La primera vez que lo probé, Mauricio evitaba conversaciones con el mundo, Beatriz empezaba a ser Catherine Denueve en tablas mucho más tropicales y desagradecidas y la casa se iluminaba con la guapura y el buen hacer de Jhony. Desde la cocina del pequeño apartamento de Sans Souci, frente a bares de maricas y paradas de transformistas, María arrastraba los pies para hablar ronco y ponernos a todos a comer un congrí que estaba hecho para amar.
Lo perseguí como quien persigue el buen recuerdo de un sabor ajeno que es de uno, porque han sabido darselo.

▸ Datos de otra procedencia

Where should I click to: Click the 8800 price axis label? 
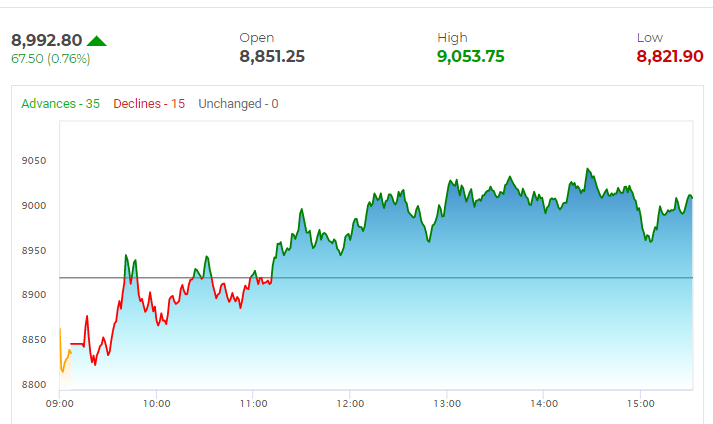pyautogui.click(x=34, y=385)

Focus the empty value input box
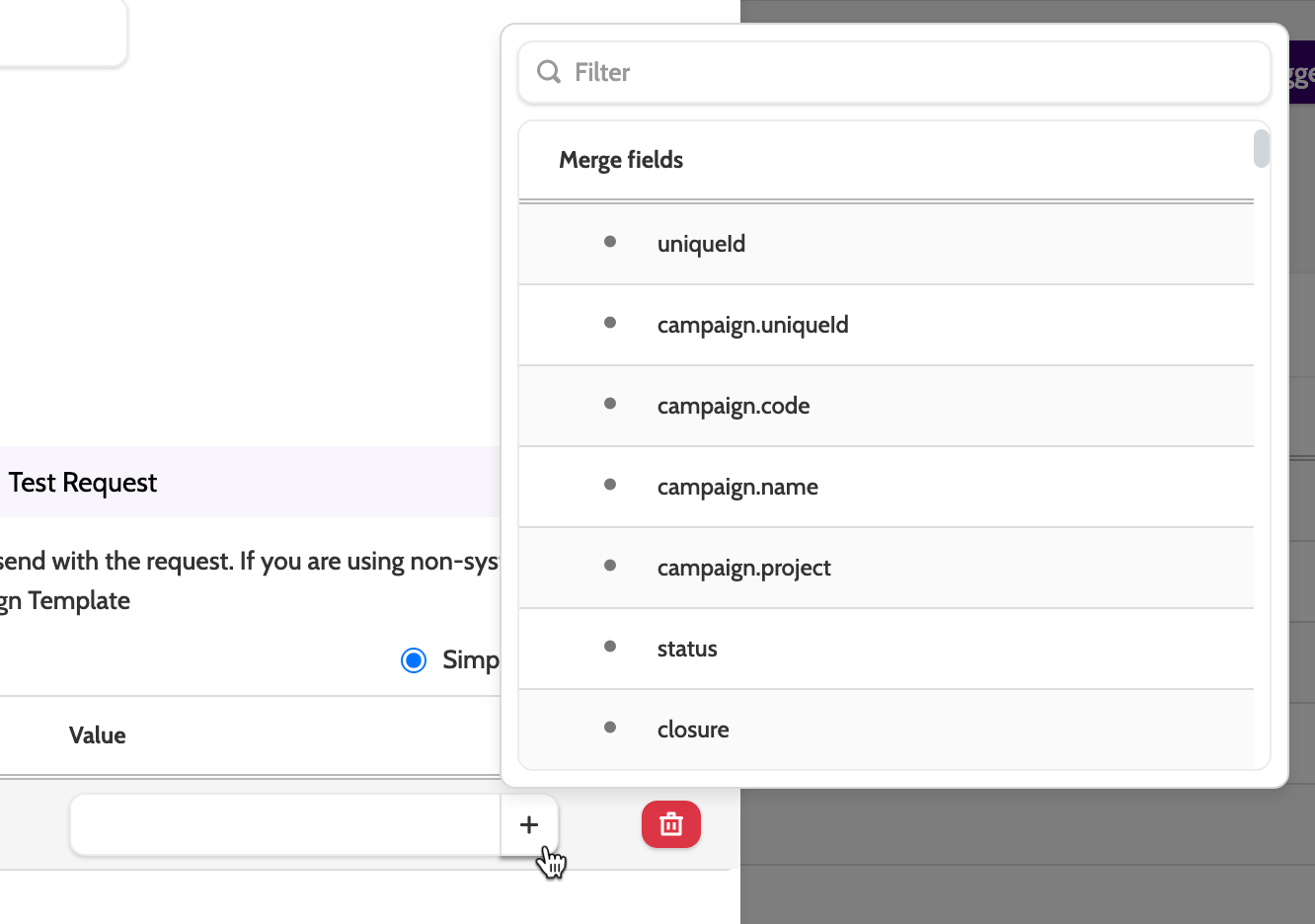tap(284, 824)
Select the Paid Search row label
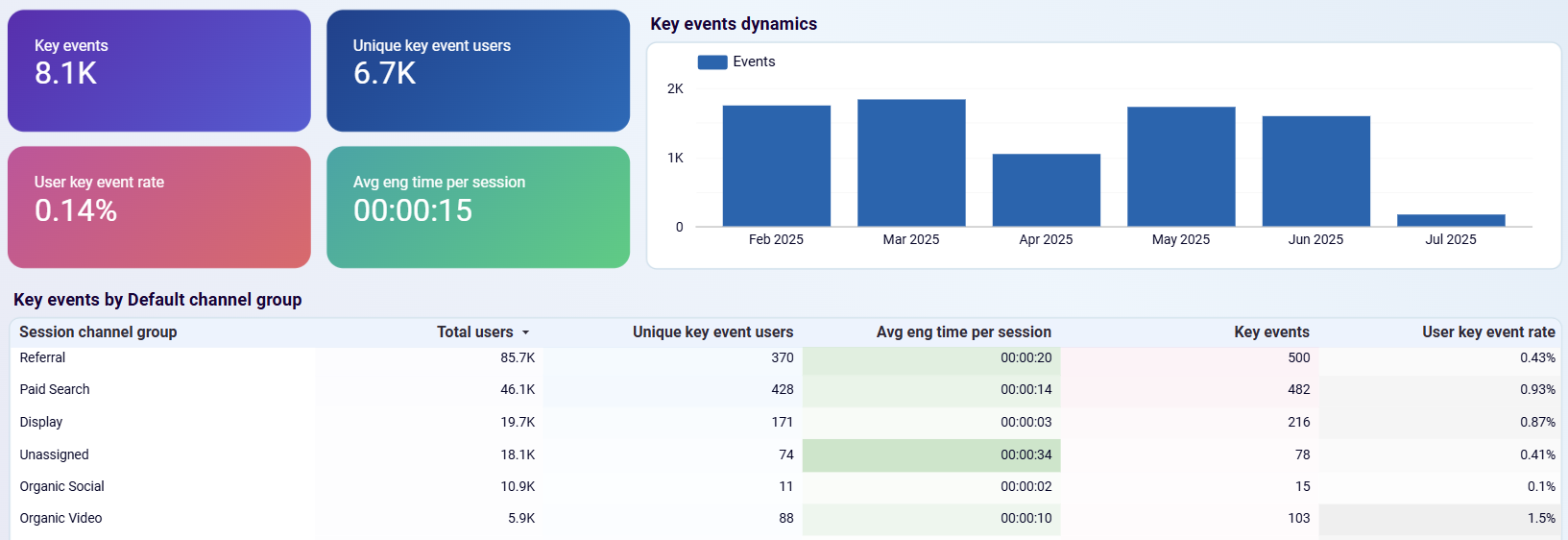Viewport: 1568px width, 540px height. click(x=55, y=389)
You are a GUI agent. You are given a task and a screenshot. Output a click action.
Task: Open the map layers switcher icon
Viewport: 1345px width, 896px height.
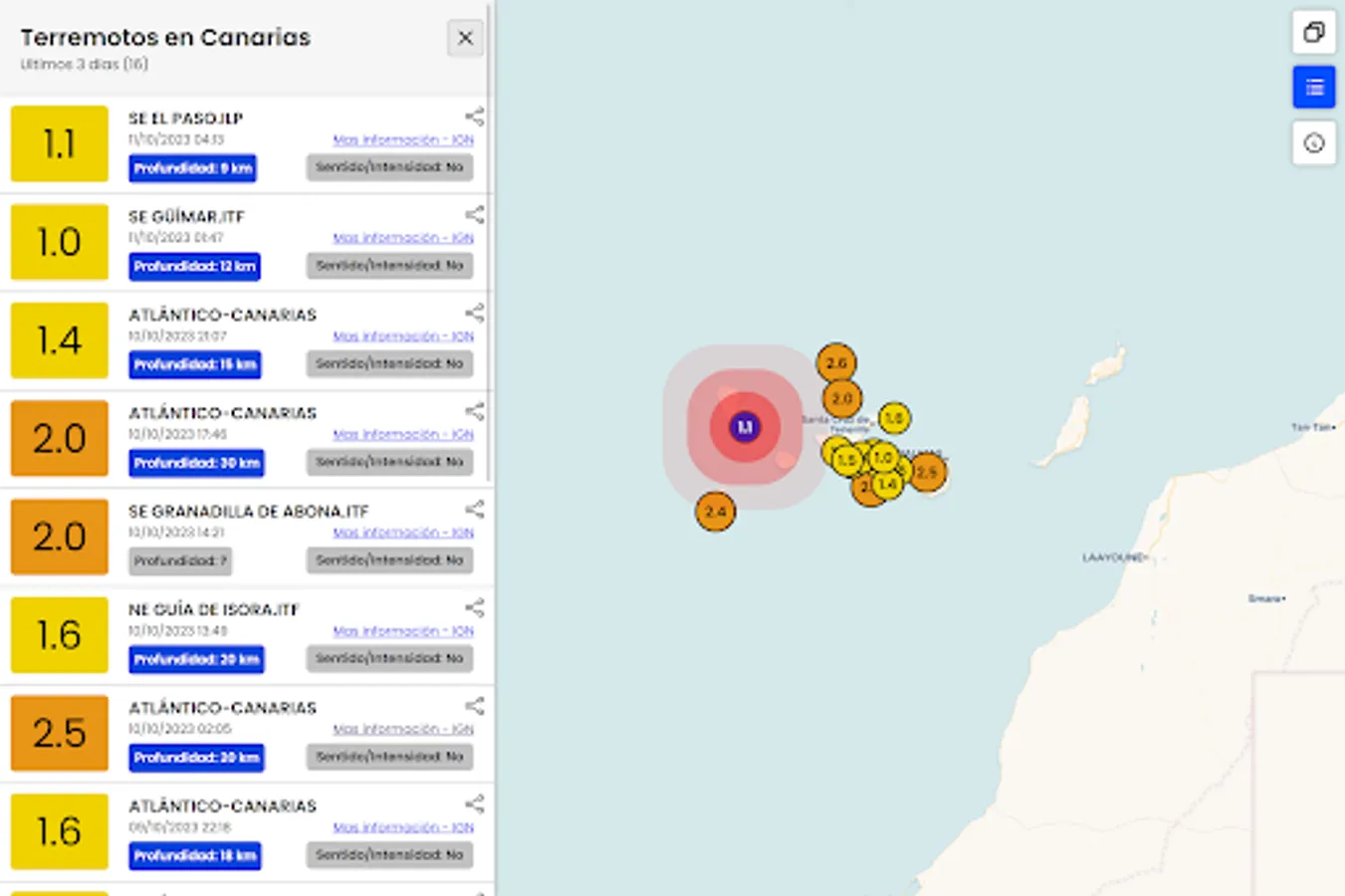tap(1313, 33)
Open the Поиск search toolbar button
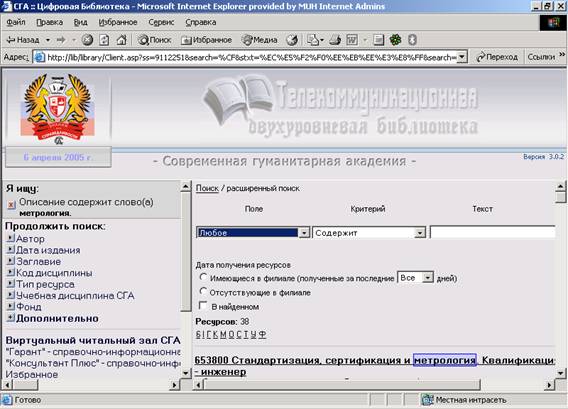 154,40
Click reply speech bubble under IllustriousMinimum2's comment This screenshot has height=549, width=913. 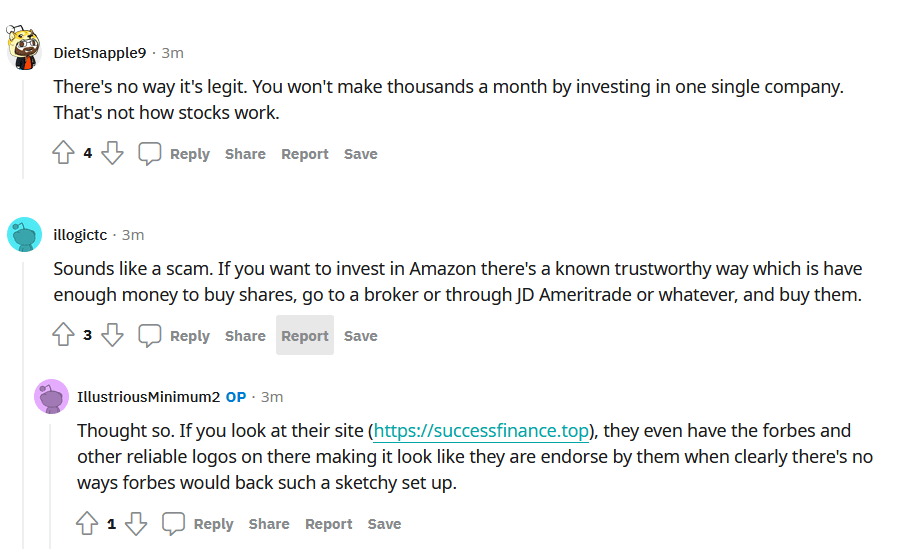coord(174,523)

Aun en medio de uno de sus proverbiales ataques de malcriadez, o tal vez por eso, el congrí de María llegaba a la mesa para convertirse en presencia inolvidable, en memoria que se busca, en mapa de tesoro y arcón repleto. Lo volví a comer en cualquier otro de los sitios a donde los años me llevaron para encontrar de nuevo a Beatriz, lo comí una vez en Chuao intoxicado de cerdo, de frijoles y de güisqui y, sin que eso estuviera nunca en los planes, lo comí por última vez en su casa luminosa de La Habana.
Era mucho más que un plato de comida. Era mucho más que una manera particular de mezclar arroz blanco y frijoles negros, era mucho más que un obsequio. Era María, corrigiendo el mundo que estaba derecho pero estorbaba, hablando duro, ejerciendo de mamá y explicando con naturalidad que hacer un buen congrí, no tenia mayor ciencia. Era María, admitiendo también, que cocinaba sabroso porque sabía mezclar ingredientes, buscados con afán y mano izquierda, en un mercado que no se ufana de bondades. Era su manera especial de dar un abrazo que no terminaba hasta la siesta ventilada para la que prestaba su cama.

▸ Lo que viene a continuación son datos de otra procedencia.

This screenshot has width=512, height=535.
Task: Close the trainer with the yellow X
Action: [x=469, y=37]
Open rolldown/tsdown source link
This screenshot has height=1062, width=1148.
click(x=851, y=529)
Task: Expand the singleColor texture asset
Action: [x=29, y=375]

Era, ya lo dije, el mejor congrí del mundo y, desde esta mañana, cuando supe que María se fue sin recoger sus bártulos; los rincones donde guardo el recuerdo de un arroz blanco con caraotas, que no sabía a arroz blanco ni a caraotas negras, sino a la tierra de gracias que era la mesa de María, me asaltan para llenarme los ojos de lagrimas y el corazón de penurias. Puesto a tener que contarlo, me atrevo a decir que el arroz jamás perdía presencia, que el fríjol negro no se desvanecía entre condimentos innobles, que el toque justo de ají estaba por algún lugar, y tal vez también, el olor de la pimienta; que al sofrito le ponía naranja amarga para que uno nunca lo sintiera y que el agua en que lavaba los frijoles una y otra vez, siempre fue la misma de la olla Express. Pero, importa poco. No puede uno contar un sabor, sobre todo si es uno de los recuerdos más amados de una tarde que pasó entre la luz de diciembre y el fresco del patio, de la casa bien puesta de María en La Habana.

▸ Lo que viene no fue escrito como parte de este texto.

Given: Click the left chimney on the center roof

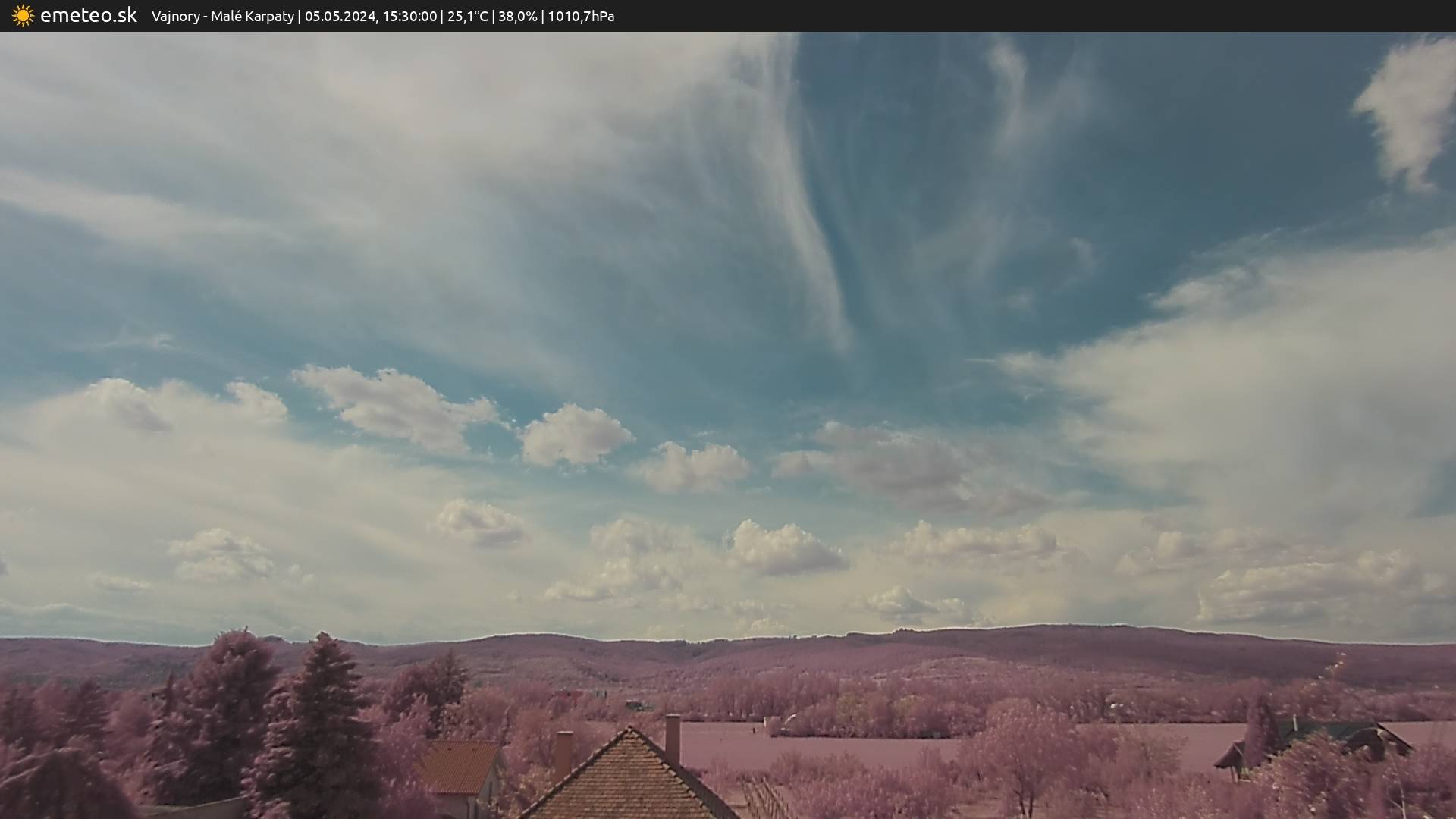Looking at the screenshot, I should [563, 752].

Todo lo demás me pertenece. Guardaré su inmensa gentileza, sus ojos chinos que se abrían para reírse del que pasaba y nuestro pleito de amigos por un tamal en cazuela que se quedó en proyecto. Sobre todo, guardaré la dicha de haberme comido varios platos del mejor congrí del mundo, servido por ella misma para que, gracias a sus manos gordas y su cubaneo, me sintiera ahijado de esa mesa. Tuve muchísima suerte; desde hoy, sólo volveré a comer arroz con frijoles. Para un buen congrí hace falta el genio de María y ese, por lo pronto, ha empezado a pertenecer a la nostalgia.